O teor e a direção destas perguntas são cruciais. Estamos à procura de formas de melhorar os sistemas ou processos, não formas de punir os indivíduos cuja utilização desses sistemas ou processos de boa-fé contribuiu para a interrupção. É importante lembrar que "não é possível despedir a sua forma de fiabilidade". Na nossa experiência, uma organização que despede uma pessoa sempre que há um incidente de produção (com poucas exceções) não aprende com esses incidentes. Em vez disso, ficam com um único indivíduo, a tremer no canto, com medo de fazer alterações a qualquer coisa.
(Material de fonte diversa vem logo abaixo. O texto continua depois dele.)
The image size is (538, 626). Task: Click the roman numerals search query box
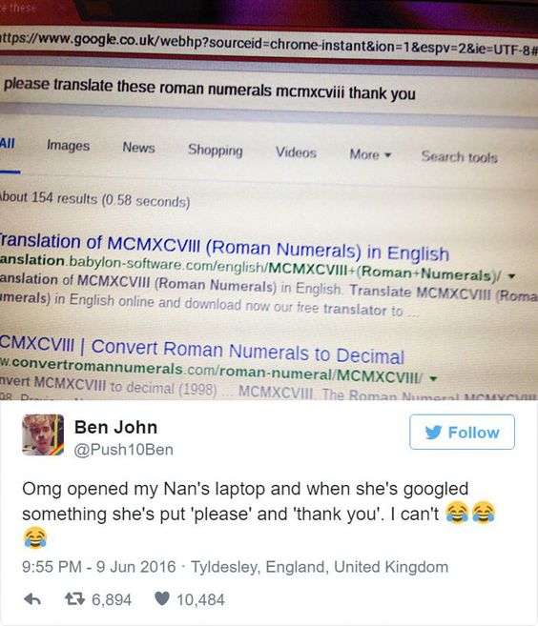tap(269, 90)
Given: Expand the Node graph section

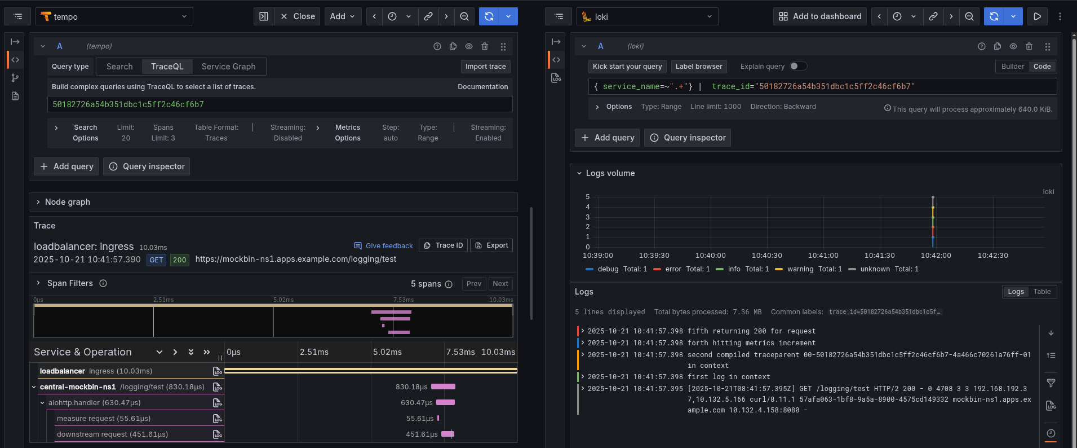Looking at the screenshot, I should 67,202.
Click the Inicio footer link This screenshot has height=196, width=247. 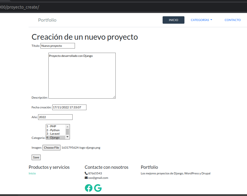[32, 173]
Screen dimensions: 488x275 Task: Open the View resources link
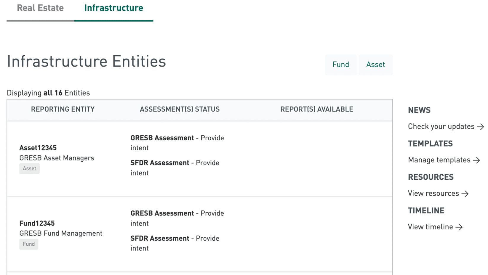(433, 193)
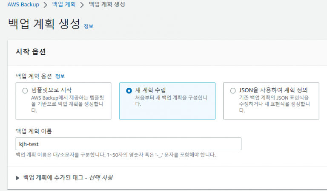Select the 새 계획 수립 radio button

point(129,90)
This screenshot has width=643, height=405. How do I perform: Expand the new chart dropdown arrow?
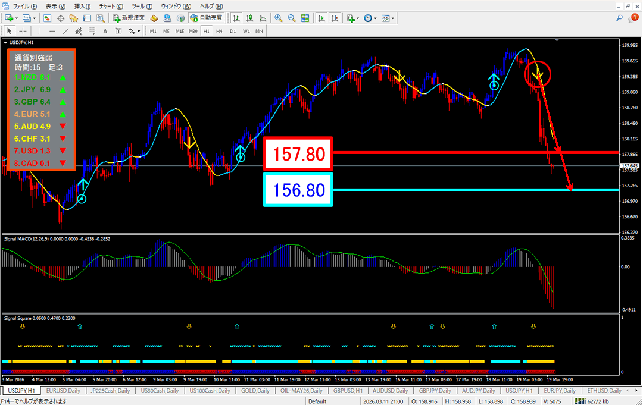16,18
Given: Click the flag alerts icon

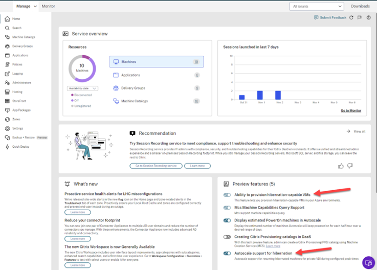Looking at the screenshot, I should pos(360,17).
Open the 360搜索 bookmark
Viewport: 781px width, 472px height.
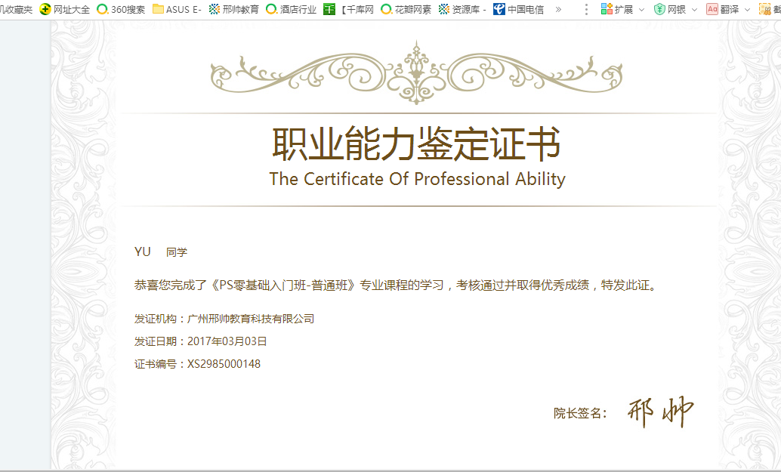[x=121, y=10]
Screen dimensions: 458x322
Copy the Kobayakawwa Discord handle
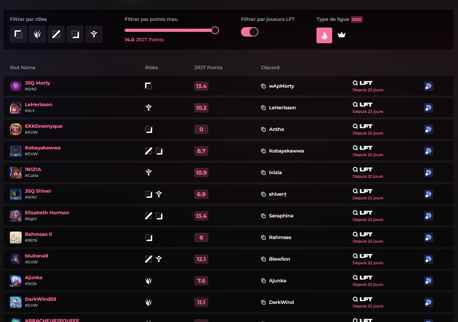[x=263, y=151]
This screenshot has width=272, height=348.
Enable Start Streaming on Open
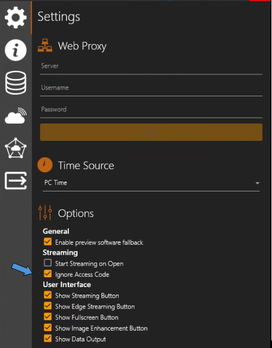tap(47, 263)
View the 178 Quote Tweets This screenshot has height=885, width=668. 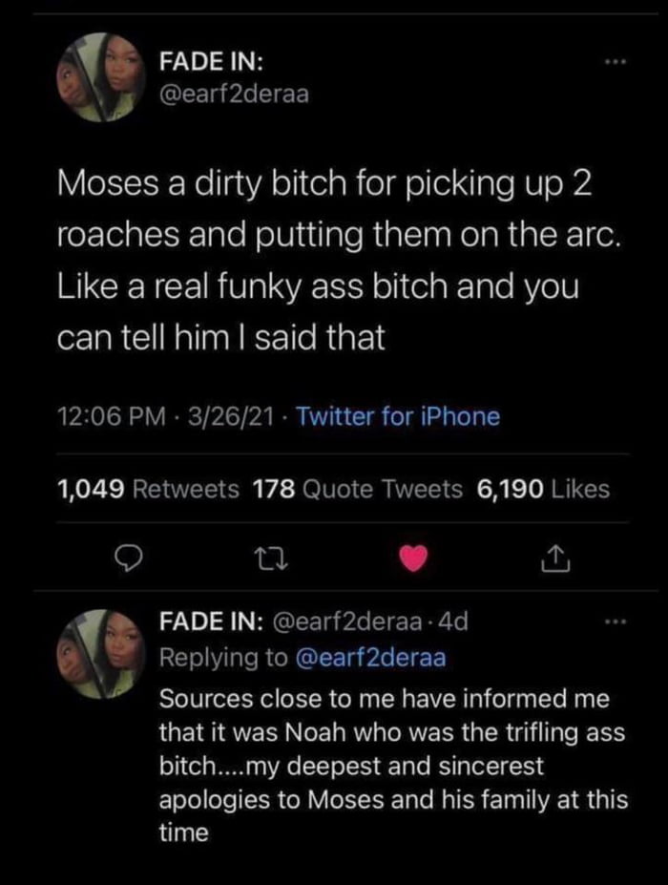tap(358, 490)
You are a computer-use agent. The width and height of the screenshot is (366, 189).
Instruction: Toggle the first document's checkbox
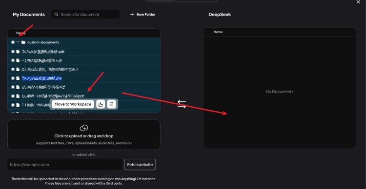[13, 52]
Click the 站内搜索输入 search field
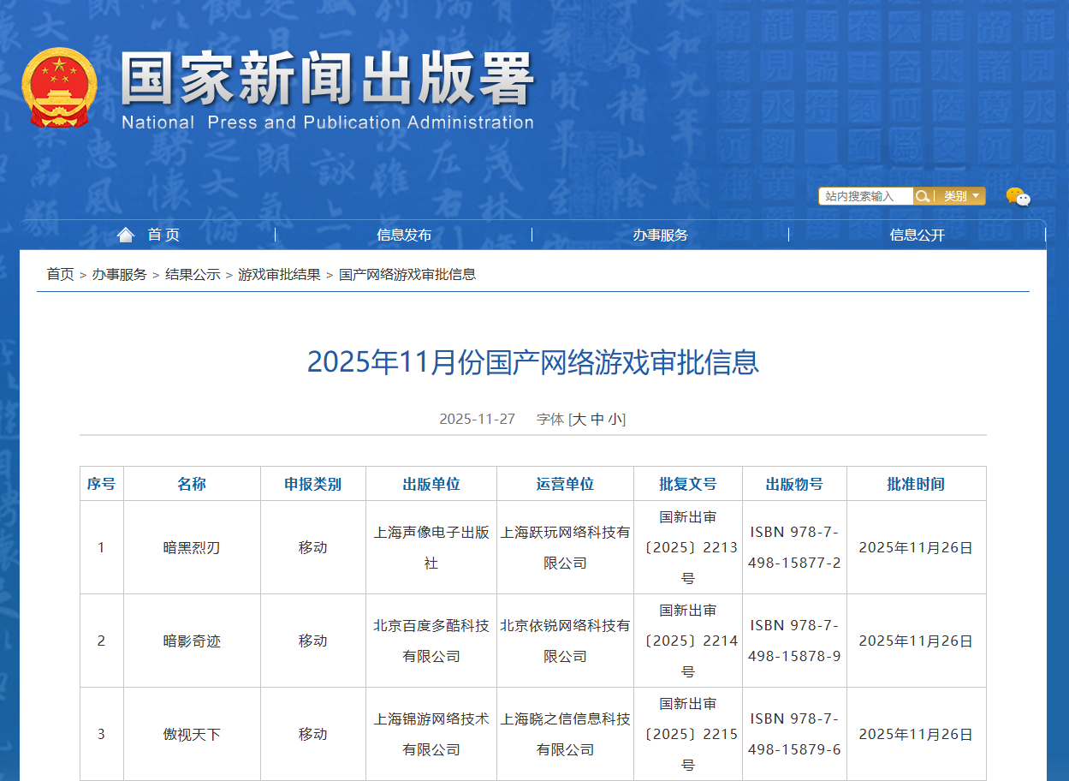 click(865, 196)
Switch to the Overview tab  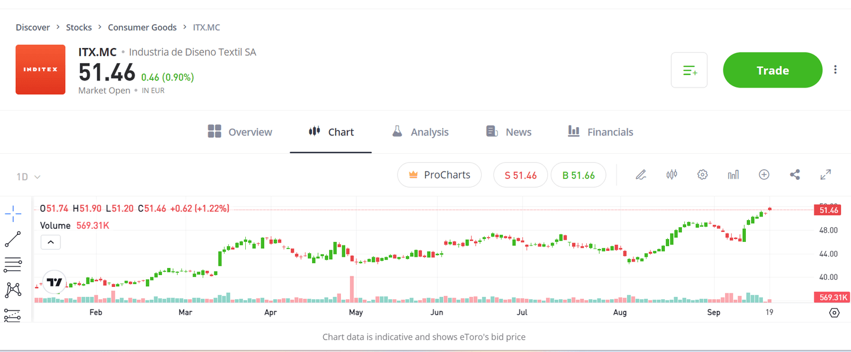240,131
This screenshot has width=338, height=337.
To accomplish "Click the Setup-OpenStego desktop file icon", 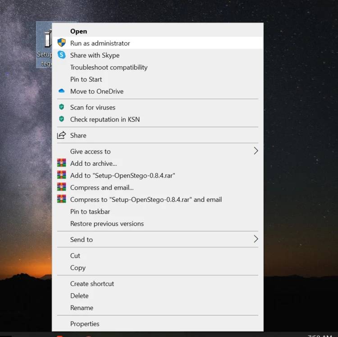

No entanto, um processo de post-mortem a funcionar corretamente numa organização cria um ciclo virtuoso. Permite que a organização aprenda com as suas interrupções e melhore continuamente os seus sistemas (desde que seja feita uma análise e seguimento adequados).
Esta relação com falhas e erros adotados pela organização como oportunidades de aprendizagem e melhoria é um princípio fundamental da engenharia de fiabilidade do site. A construção de ciclos virtuosos para utilizar estas oportunidades e orientar a organização para uma maior fiabilidade é outra opção.
Vamos explorar outros princípios e práticas, centrados no lado humano da SRE, na nossa próxima unidade.